Information shown –
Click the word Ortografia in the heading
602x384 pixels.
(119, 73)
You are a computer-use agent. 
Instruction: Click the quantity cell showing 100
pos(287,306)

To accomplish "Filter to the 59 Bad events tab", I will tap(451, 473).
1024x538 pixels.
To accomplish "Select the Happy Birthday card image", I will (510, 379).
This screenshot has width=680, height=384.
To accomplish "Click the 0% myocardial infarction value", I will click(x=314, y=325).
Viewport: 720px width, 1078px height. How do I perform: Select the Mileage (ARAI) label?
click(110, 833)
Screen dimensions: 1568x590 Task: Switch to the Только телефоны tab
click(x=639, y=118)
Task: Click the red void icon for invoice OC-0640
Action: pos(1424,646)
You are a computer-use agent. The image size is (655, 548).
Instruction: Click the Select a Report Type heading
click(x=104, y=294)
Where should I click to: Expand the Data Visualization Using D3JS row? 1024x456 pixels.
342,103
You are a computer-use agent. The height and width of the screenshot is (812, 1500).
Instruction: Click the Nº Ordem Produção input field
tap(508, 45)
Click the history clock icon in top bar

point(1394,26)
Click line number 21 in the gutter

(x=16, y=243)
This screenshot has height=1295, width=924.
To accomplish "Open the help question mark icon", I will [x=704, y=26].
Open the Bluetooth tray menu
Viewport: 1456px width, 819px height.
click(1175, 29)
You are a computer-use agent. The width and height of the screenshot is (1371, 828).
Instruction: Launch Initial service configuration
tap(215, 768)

Task – Copy out the records above verbatim, starting at the line that contains "You are a computer-use agent. The width" and stopping after the last line of the records.

Task answer –
You are a computer-use agent. The width and height of the screenshot is (1371, 828).
Instruction: Launch Initial service configuration
tap(215, 768)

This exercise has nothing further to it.